* [Data for this task]

::::

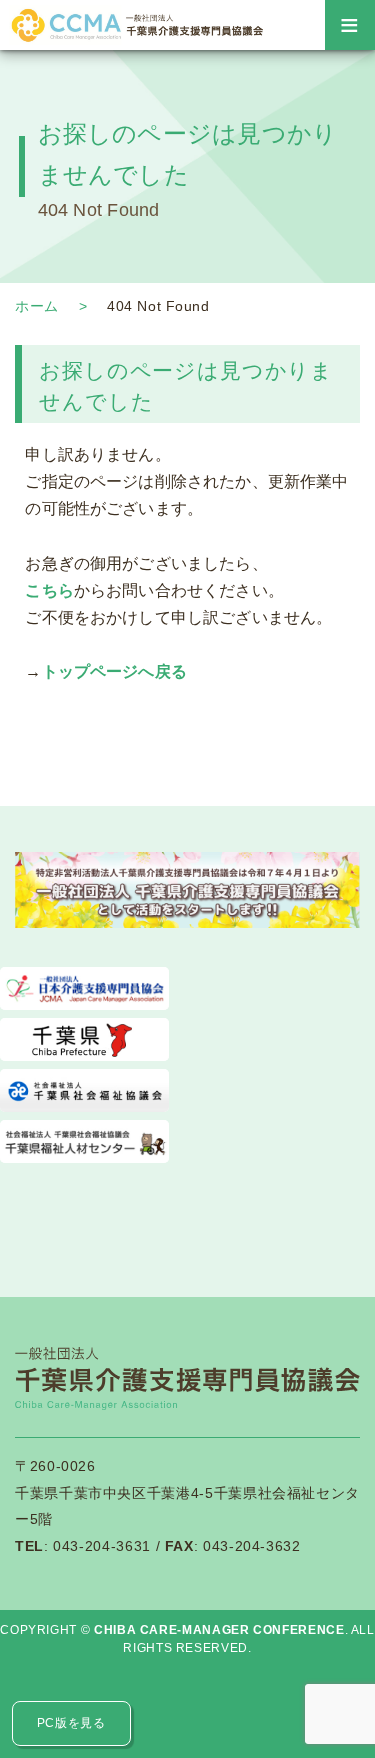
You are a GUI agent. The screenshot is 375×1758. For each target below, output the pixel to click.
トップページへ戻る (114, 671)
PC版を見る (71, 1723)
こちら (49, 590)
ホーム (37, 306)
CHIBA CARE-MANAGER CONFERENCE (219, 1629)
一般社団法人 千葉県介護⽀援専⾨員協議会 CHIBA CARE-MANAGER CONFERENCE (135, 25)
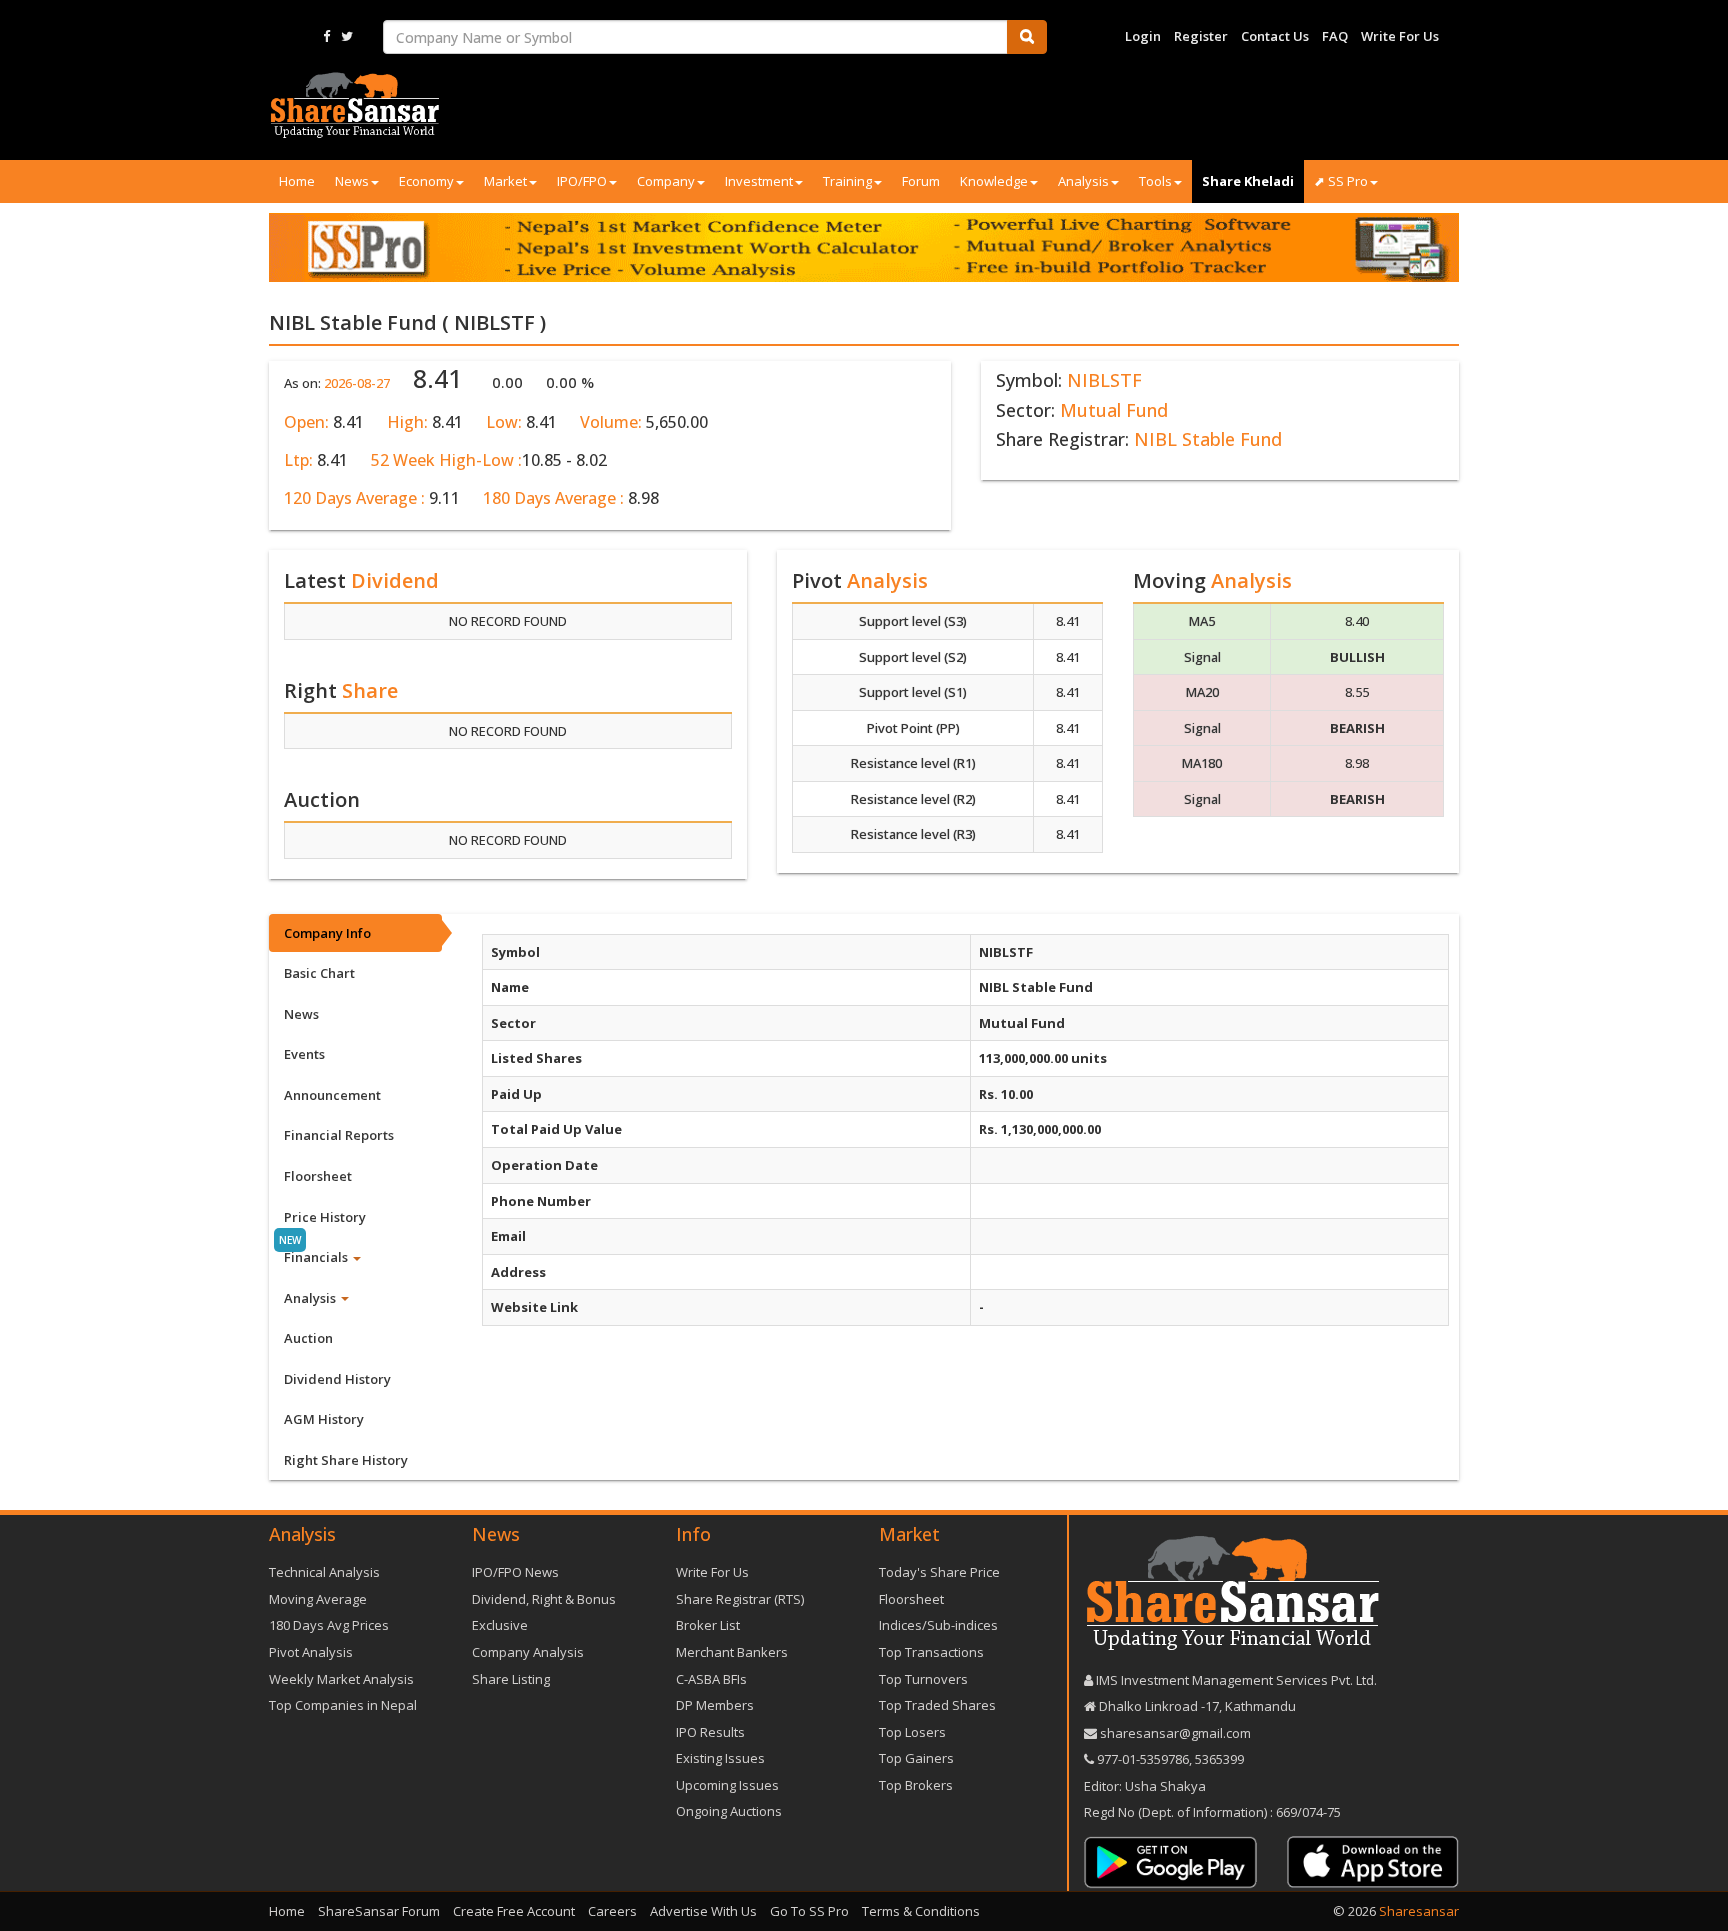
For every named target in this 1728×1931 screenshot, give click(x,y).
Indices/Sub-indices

::::

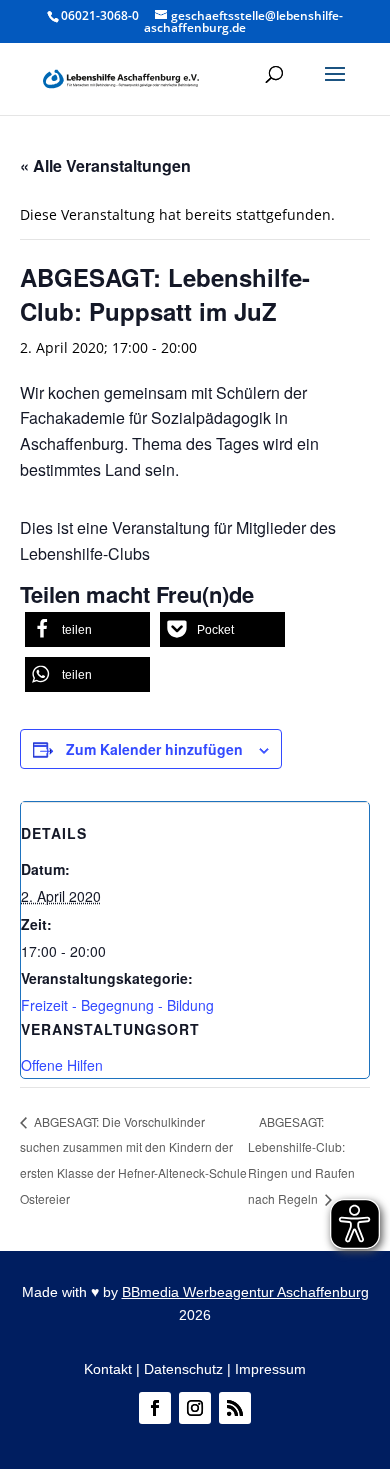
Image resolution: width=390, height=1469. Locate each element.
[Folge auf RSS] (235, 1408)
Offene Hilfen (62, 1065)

::::

* [What the task asks] In the records above, everything from the line with "You are a GUI" down to the line with "Indices/Sub-indices" is to be set down exactly, both ends included, with no pictures and no other lines.

* [Result of this task]
You are a GUI agent. The screenshot is 375×1758. For each target below, output the pixel to click.
トップページへ戻る (114, 671)
PC版を見る (71, 1723)
こちら (49, 590)
ホーム (37, 306)
CHIBA CARE-MANAGER CONFERENCE (219, 1629)
一般社団法人 千葉県介護⽀援専⾨員協議会 CHIBA CARE-MANAGER CONFERENCE (135, 25)
For every named target in this 1728×1931 screenshot, give click(x,y).
Indices/Sub-indices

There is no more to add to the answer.